For chapter 1 number 10, consider some specific examples. For example, if $s=15$ and my previous bid is 10, the other player has just made a higher bid, does it make sense for me to respond with a bid of 26 or 27 or 28 or ...? If I pass I lose $10$. If I bid 26 or more, my final bid is also at least 26. Then if I am the final bidder (and get the stakes) I end up losing my final bid minus the stakes (15), so I lose at least 11. If I am not the final bidder and don't get the stakes I lose my final bid which is at least 26. In either case I am better off passing then bidding 26 or higher.
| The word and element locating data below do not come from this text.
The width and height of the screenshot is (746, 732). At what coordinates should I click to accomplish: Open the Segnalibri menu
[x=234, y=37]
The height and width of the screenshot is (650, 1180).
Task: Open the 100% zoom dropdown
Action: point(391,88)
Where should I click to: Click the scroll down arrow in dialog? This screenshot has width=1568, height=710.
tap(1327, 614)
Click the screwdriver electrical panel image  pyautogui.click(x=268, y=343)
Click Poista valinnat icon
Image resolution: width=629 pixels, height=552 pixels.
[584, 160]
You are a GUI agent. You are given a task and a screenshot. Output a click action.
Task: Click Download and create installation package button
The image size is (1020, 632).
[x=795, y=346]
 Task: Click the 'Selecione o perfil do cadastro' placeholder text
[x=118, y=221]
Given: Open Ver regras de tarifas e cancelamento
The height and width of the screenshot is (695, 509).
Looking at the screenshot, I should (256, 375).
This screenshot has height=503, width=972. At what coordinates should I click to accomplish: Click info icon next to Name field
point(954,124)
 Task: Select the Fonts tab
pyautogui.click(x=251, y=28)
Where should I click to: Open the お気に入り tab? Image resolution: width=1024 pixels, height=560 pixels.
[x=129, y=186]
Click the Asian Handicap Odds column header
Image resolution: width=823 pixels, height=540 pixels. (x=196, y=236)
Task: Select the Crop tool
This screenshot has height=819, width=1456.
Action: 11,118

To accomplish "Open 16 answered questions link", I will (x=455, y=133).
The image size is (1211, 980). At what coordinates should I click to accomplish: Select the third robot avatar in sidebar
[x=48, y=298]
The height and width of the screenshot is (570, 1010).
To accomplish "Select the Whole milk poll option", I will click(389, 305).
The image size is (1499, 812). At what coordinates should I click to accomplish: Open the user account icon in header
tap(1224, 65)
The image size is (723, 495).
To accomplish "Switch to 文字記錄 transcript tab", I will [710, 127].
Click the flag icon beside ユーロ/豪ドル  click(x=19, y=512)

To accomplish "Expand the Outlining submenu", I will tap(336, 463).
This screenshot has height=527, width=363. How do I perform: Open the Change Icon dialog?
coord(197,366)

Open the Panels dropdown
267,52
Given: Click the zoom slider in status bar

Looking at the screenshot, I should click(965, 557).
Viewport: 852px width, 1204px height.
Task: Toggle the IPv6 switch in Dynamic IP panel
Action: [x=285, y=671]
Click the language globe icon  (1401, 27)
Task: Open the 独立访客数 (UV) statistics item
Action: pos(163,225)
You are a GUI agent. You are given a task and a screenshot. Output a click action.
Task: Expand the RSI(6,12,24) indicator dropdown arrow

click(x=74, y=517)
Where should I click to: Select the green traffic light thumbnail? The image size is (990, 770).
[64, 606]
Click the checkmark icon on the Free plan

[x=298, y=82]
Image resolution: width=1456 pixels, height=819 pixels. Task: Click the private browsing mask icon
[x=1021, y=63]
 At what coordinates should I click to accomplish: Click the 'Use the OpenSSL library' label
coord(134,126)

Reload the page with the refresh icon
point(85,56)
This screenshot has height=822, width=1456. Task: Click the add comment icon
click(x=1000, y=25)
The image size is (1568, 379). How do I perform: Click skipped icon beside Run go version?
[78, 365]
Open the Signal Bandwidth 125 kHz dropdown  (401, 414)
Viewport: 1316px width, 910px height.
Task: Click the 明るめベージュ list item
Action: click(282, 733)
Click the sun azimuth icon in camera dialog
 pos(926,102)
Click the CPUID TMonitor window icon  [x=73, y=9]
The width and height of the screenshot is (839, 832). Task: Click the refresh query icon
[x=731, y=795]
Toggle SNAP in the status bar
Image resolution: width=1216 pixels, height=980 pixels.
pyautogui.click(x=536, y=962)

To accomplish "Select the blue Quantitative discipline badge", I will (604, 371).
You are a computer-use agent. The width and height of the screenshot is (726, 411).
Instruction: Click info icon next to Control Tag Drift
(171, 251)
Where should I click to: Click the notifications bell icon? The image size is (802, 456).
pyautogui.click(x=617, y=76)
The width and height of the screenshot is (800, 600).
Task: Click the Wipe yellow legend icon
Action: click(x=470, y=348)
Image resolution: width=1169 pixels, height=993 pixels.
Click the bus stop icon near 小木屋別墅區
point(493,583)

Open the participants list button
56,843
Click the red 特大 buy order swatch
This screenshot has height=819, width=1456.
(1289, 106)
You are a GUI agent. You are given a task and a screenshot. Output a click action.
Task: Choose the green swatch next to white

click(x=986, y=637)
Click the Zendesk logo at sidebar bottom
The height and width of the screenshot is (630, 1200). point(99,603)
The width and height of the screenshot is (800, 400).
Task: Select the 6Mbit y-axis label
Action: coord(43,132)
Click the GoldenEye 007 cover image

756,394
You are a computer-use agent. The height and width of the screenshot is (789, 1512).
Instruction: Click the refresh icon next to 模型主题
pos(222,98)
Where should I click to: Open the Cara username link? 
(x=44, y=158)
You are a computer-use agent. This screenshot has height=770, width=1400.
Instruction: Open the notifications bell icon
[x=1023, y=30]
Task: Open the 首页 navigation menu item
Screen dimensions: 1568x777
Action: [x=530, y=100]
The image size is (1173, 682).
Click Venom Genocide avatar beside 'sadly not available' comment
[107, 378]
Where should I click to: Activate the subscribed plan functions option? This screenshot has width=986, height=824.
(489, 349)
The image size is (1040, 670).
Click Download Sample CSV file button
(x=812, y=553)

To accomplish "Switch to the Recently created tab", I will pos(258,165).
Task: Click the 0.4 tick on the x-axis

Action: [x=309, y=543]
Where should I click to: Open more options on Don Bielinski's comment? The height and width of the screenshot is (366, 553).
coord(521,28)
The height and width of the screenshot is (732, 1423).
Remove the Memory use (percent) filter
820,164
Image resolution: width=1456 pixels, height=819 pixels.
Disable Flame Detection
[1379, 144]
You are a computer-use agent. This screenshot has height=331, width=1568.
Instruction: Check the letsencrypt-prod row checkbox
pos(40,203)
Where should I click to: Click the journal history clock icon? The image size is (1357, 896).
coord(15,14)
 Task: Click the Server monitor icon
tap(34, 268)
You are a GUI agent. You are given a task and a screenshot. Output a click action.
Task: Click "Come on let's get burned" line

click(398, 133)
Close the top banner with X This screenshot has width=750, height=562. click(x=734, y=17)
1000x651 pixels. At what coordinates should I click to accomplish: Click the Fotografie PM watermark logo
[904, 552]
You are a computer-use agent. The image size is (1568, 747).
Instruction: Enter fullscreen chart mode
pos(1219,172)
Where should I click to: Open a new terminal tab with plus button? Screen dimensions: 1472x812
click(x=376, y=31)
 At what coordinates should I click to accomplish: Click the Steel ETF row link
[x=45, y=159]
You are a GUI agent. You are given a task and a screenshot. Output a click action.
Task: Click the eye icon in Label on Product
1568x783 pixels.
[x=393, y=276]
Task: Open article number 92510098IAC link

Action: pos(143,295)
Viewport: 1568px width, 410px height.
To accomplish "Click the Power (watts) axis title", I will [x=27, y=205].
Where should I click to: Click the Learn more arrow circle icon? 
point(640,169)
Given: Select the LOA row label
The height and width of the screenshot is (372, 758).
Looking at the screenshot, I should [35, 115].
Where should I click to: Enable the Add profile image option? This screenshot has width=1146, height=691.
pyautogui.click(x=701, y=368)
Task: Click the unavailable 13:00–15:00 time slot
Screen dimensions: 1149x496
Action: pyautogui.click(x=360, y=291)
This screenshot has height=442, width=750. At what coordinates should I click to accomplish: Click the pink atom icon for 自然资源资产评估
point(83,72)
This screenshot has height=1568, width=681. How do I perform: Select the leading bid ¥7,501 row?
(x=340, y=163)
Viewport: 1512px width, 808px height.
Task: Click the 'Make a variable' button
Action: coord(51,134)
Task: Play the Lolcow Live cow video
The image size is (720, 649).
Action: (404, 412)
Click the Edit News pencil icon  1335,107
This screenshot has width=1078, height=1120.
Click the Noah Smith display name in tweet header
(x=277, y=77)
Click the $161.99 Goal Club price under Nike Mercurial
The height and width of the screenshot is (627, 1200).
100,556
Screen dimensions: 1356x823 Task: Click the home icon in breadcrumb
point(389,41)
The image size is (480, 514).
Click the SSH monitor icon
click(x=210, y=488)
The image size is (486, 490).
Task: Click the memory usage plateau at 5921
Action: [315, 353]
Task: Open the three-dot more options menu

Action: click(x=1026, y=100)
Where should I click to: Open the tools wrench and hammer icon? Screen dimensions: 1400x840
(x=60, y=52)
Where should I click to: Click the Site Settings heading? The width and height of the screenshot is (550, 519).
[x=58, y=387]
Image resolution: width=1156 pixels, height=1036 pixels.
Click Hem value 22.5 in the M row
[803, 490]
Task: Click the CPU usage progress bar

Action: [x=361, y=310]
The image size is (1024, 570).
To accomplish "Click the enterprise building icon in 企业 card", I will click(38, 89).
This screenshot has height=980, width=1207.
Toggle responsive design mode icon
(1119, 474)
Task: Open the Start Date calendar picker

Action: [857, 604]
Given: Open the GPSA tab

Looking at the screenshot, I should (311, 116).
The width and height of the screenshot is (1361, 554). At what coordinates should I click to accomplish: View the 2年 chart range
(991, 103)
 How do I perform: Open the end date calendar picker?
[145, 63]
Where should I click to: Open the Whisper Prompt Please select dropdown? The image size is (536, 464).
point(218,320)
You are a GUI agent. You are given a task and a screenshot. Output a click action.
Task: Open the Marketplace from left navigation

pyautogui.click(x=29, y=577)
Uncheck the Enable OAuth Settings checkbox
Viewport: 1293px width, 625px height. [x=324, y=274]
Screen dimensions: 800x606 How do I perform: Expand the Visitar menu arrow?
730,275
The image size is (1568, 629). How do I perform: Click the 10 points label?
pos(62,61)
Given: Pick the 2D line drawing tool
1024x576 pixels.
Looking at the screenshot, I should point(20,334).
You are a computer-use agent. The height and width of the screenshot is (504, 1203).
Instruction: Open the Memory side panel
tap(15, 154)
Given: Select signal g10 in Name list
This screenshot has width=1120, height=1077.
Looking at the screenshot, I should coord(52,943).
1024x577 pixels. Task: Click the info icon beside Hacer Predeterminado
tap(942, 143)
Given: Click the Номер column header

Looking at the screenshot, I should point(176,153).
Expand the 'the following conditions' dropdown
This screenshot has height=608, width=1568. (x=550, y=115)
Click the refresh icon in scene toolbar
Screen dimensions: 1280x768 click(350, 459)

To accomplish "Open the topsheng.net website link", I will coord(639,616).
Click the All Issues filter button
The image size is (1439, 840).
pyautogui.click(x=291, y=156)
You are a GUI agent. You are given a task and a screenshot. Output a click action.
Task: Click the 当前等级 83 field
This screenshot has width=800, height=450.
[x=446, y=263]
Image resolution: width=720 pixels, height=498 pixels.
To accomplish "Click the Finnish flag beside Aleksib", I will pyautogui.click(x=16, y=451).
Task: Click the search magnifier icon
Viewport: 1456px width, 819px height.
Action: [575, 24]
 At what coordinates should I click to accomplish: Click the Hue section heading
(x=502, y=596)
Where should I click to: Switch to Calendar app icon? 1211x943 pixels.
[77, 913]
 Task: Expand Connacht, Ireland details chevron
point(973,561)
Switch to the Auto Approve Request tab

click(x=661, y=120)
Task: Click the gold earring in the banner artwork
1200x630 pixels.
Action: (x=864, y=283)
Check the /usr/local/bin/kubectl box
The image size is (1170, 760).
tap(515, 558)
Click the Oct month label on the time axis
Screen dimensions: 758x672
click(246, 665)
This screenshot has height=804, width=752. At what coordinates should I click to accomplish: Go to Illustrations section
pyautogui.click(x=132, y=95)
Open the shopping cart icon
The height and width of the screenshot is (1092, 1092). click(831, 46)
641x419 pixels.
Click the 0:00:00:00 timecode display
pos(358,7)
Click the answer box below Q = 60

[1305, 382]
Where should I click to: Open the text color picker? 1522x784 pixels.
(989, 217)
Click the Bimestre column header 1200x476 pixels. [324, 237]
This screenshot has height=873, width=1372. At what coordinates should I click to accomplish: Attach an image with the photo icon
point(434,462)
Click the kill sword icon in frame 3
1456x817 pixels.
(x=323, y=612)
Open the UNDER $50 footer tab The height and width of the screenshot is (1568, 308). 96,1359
Give this argument in the setting of general $s$ for answering this problem. (Use a slight variation for the second part when the conservative convention is assumed.)

More specifically for part (a), assume that the stakes are 10 player 1 has bid 7, player 2 has responded and now it is player 1's bid again. We want to show that it is not rational for player 1 to bid 18 or more on the next bid. If player 1 passes their loss is 7. Assume player 1's next bid is n > 17 = 10 + 7 (i.e., 18 or more). Then player 1's final bid f in the game is at least n so f >= n. If player 1 `wins' (makes the final bid) then they pay f and get back 10, for a loss of f - 10. But f - 10 >= n - 10 > 10 + 7 - 10 = 7. So the loss in this case is greater than 7. If player 1 `losses' (does not make the final bid) then they pay f. But f >= n = 10 + 7 > 7. In each case the loss is greater than that obtained by passing. So it is not rational for player 1 to bid 18 or more.

For the homework, a general argument with stakes s (instead of 10) and previous bid p (instead of 7) needs to be made.

For number 12, you are also asked to give the answer to the closest number of millions. For example, to give the answer to the closest number of thousands, if the exact figure is 53,439 you say 53 thousand.